第5話 何かがおかしい
部屋に戻って見てみると、中には真っ黒な便箋が入っている。
書かれていたのは、
『通知』
『まじないは成功しましたた、破ったな』
なんか変だった。
「た」が二つあるのはまだそこまで変でもない。書き間違ったか打ち間違って、そのまま気づかずに入れてしまった可能性だってある。
でも〈破ったな〉って、なんのことだろう。
俺は何も破っていない。
そんなことを言われる覚えはなかった。
だからとりあえず便箋を封筒に入れて机の引き出しにしまった。
金縛りにあった。
封筒をしまってすぐに寝て、気付いたら全く動けなくて、でも目と頭だけは嫌に冴えていて、目の前には得体の知れない何かがいた気がするがはっきりとは覚えていない。

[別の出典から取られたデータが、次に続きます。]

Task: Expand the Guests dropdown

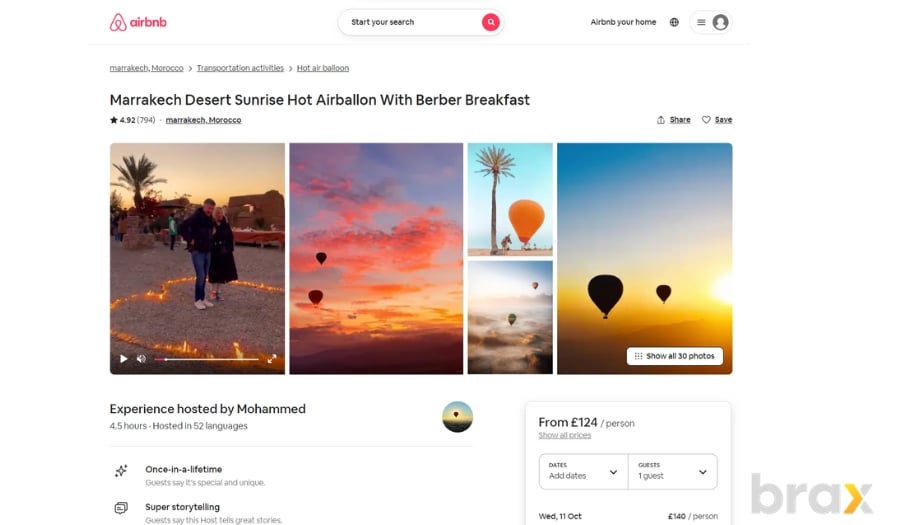Action: pyautogui.click(x=673, y=472)
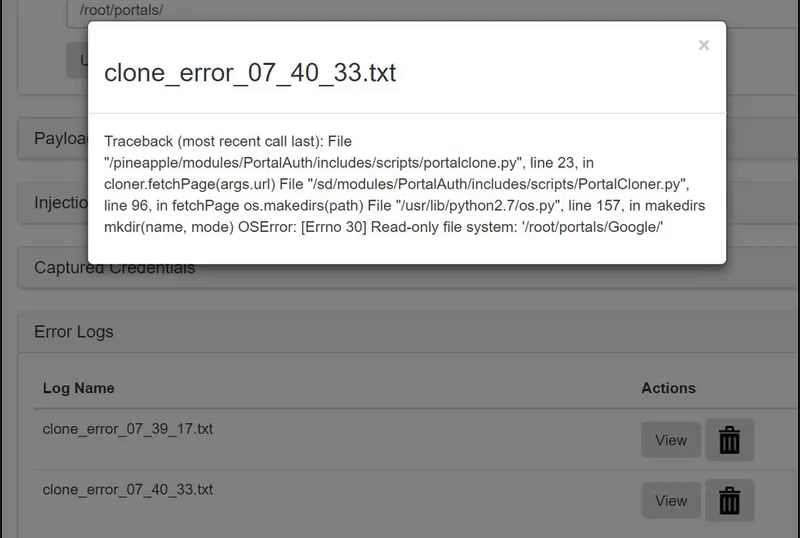Delete clone_error_07_39_17.txt using trash icon
This screenshot has height=538, width=800.
[730, 440]
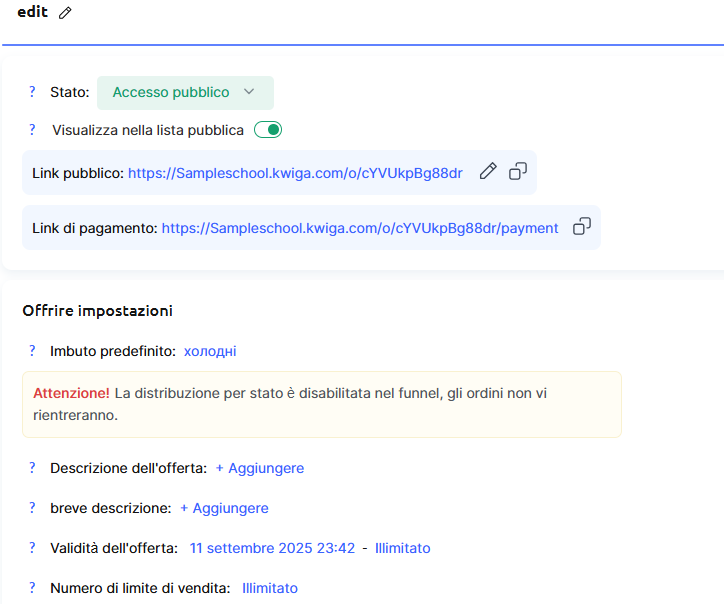
Task: Click help icon beside Numero di limite di vendita
Action: pos(32,588)
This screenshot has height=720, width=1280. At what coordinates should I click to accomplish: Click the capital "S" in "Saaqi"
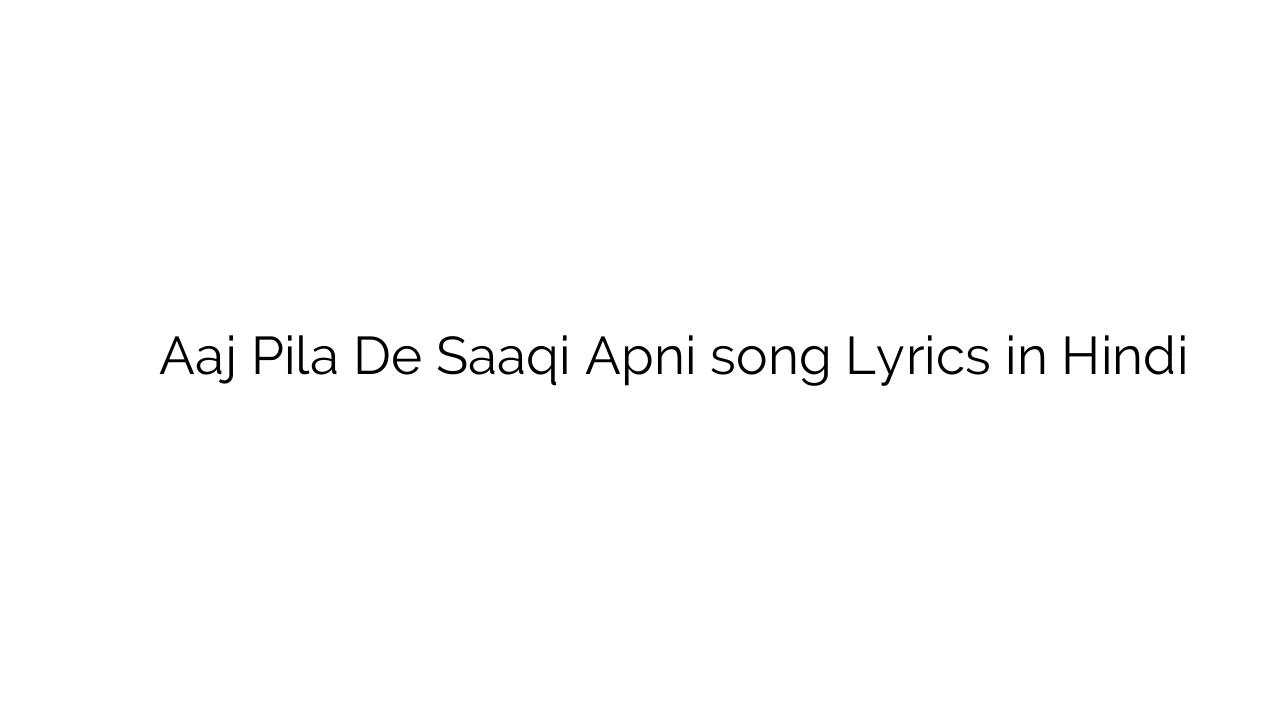tap(451, 357)
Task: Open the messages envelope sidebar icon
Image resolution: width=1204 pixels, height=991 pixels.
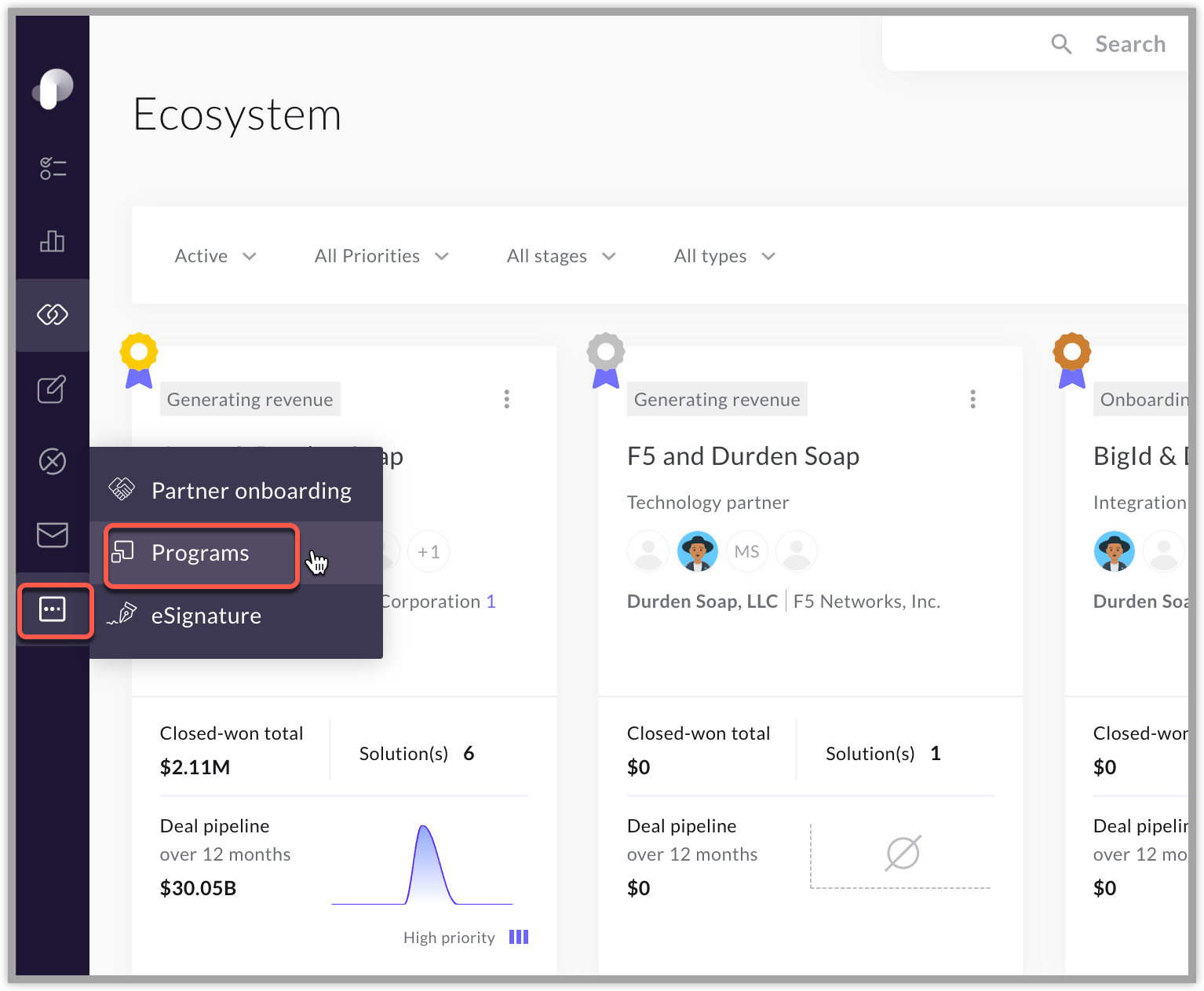Action: [53, 536]
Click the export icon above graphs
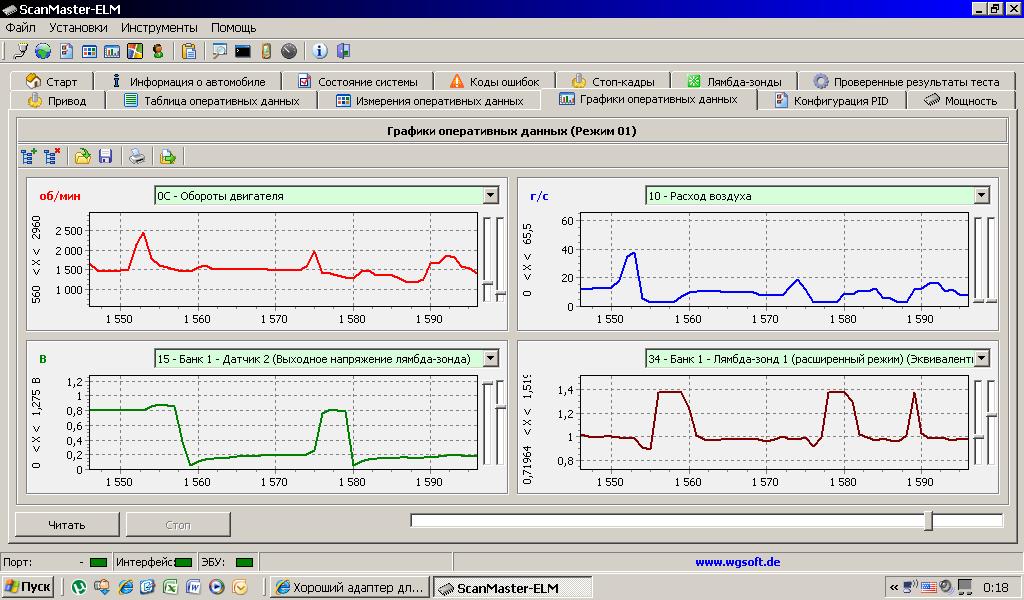The image size is (1024, 600). click(x=167, y=156)
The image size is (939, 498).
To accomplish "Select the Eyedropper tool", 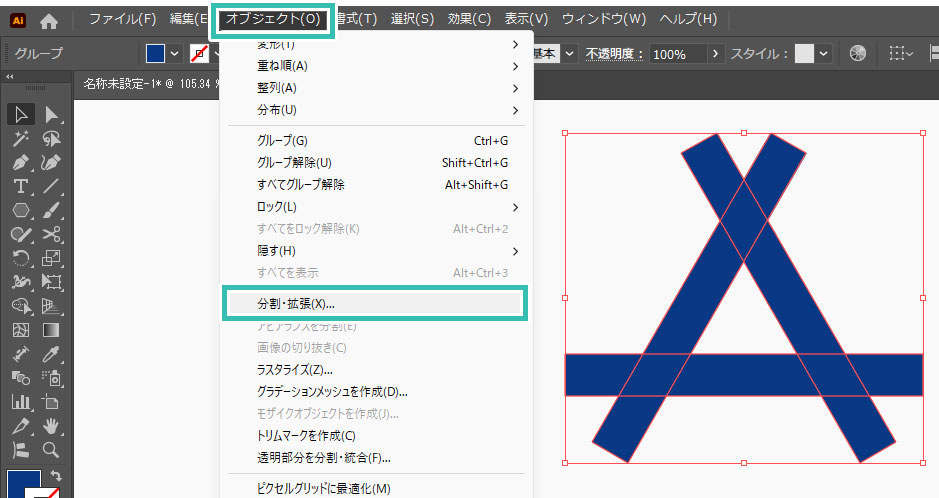I will click(x=51, y=354).
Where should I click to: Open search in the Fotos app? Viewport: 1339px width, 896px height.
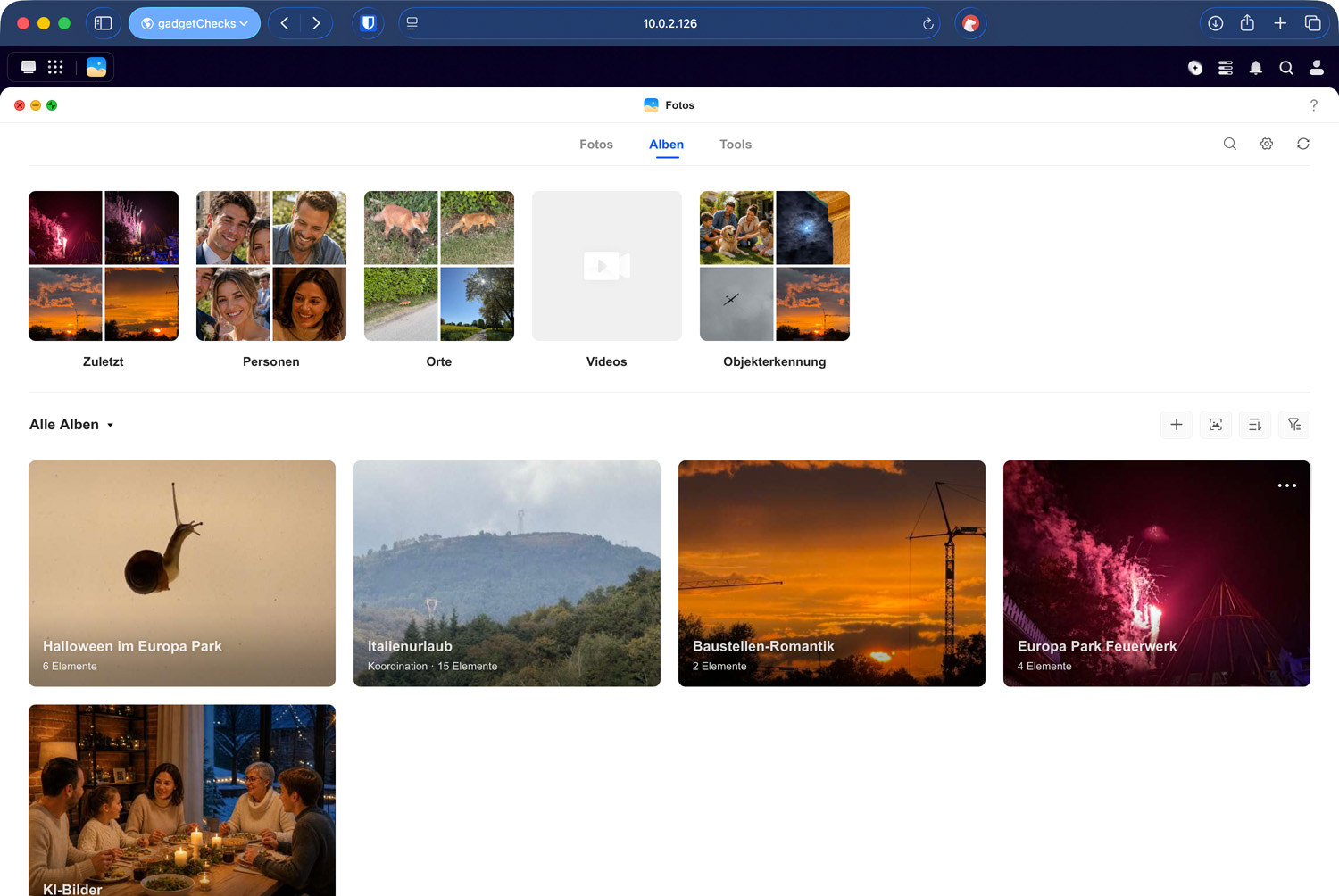[x=1230, y=144]
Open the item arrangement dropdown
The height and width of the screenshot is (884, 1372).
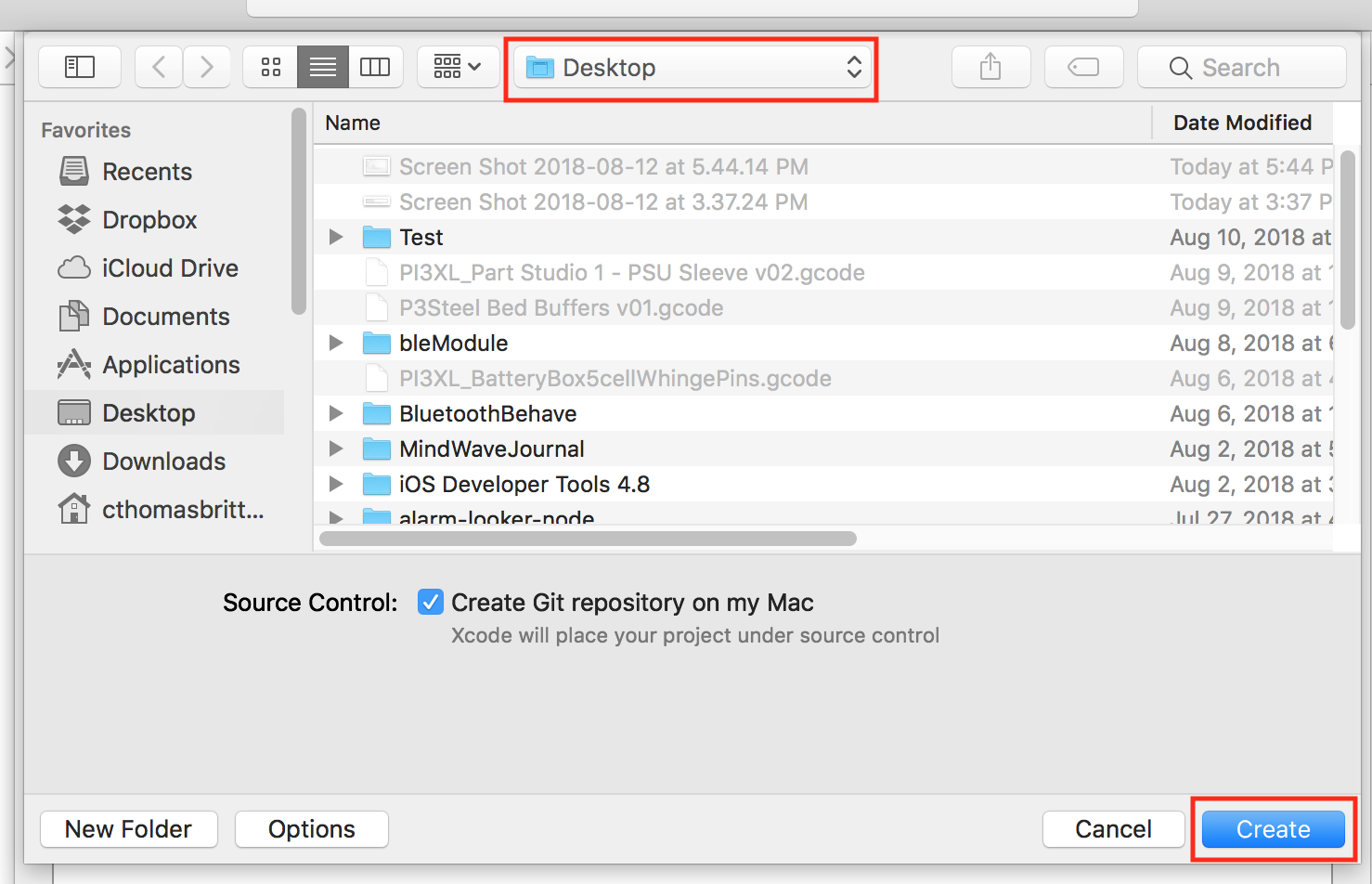pos(457,66)
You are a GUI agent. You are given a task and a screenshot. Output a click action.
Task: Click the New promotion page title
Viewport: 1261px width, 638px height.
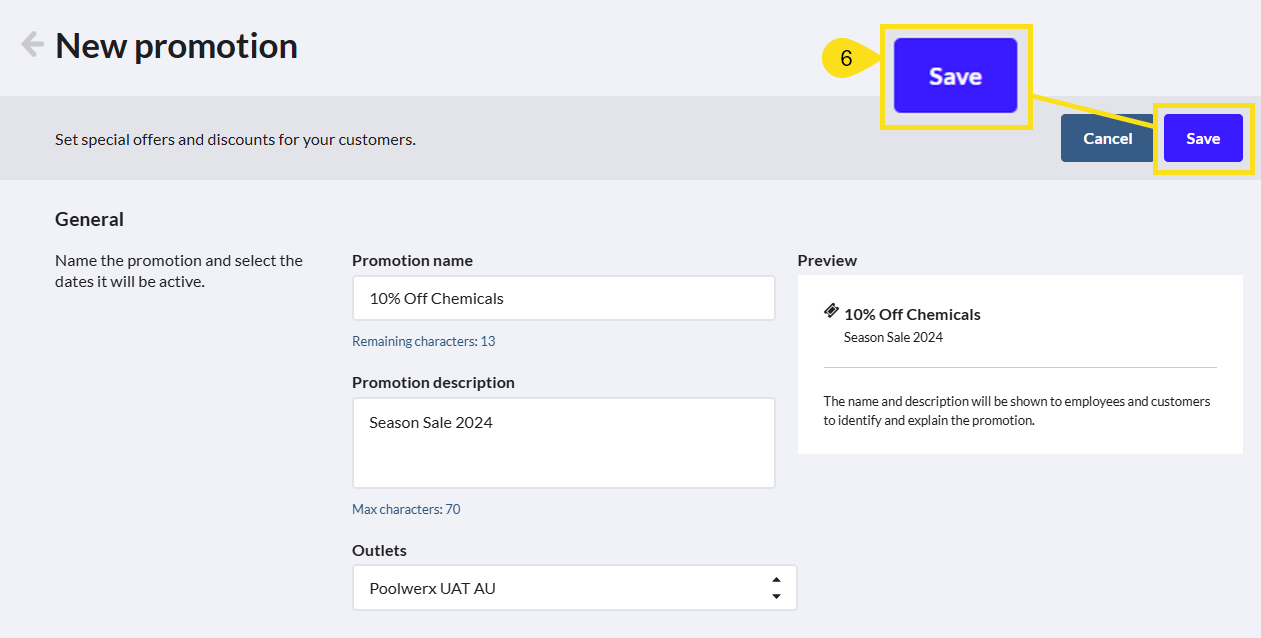(176, 46)
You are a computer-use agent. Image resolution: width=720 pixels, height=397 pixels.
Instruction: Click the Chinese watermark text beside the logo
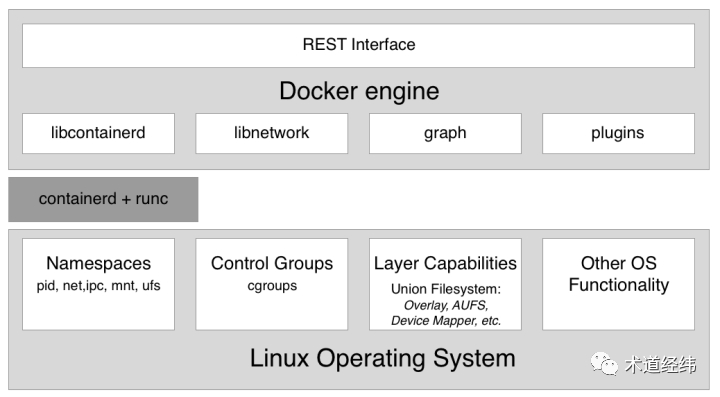(x=660, y=365)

目が覚めた、と自覚したときにはもう全身汗だくで飛び起きた。
おかしい。
何かが、おかしい。
学校に行くと二度も燃やしたはずの木村透は生きていた。
どういうことだ。
なんであいつには
なにか条件が………?
ずっと考えていたらいつの間にか家に着いていた。朝のホームルームが終わったぐらいから記憶が無い。何してたっけ?
ポストを見ると、真っ黒な封筒が入っていた。
部屋に戻って中身を見てみると、
『通知』
『決まりを破るな』
なんなんだよ。
〈決まり〉ってあれだろ?
新品の半紙を使うとか、血は一滴だけとか、そういうやつだろ?
俺は何も破ってない。
俺は、ちゃんと守ってるだろ………。
流石に怖くなって今日の
〈決まりを破るな〉って…………俺なんか破ったのか?全然分からない。
お札のやつは確かに無視したけど………あれはただ一緒に燃やせますよ、的なことだろ。
別に必ず一緒に燃やさないといけないわけじゃないだろ。
なんなんだ。
なんなんだよ………。
その日はまともに眠れなかった。
そしてまた金縛りにあった。
今度は分かった。
目の前にいる奴がなんなのか。
得体の知れない化け物だってことだ。
それが分かると目が覚めた感覚があった。
確かに目も頭も冴えていて目が覚めていなかったのかと言われれば覚めていたのかもしれないが、感覚的にはあれは夢だと自覚している夢の感覚に近いのだ。
全身汗だくで起きた。
机の上にあの真っ黒な封筒が置いてあった。
恐る恐る中身を見ると、真っ黒な便箋。
『通知』
『まじないをかけました、直ちに逃亡を推奨』
何を言われてるのか分からなかった。
右手に便箋、左手に封筒。
ベッドの上で座り込む。
視線は便箋の文字に縫い付けられて、そして後ろに、なにかひんやりとした気配を感じた。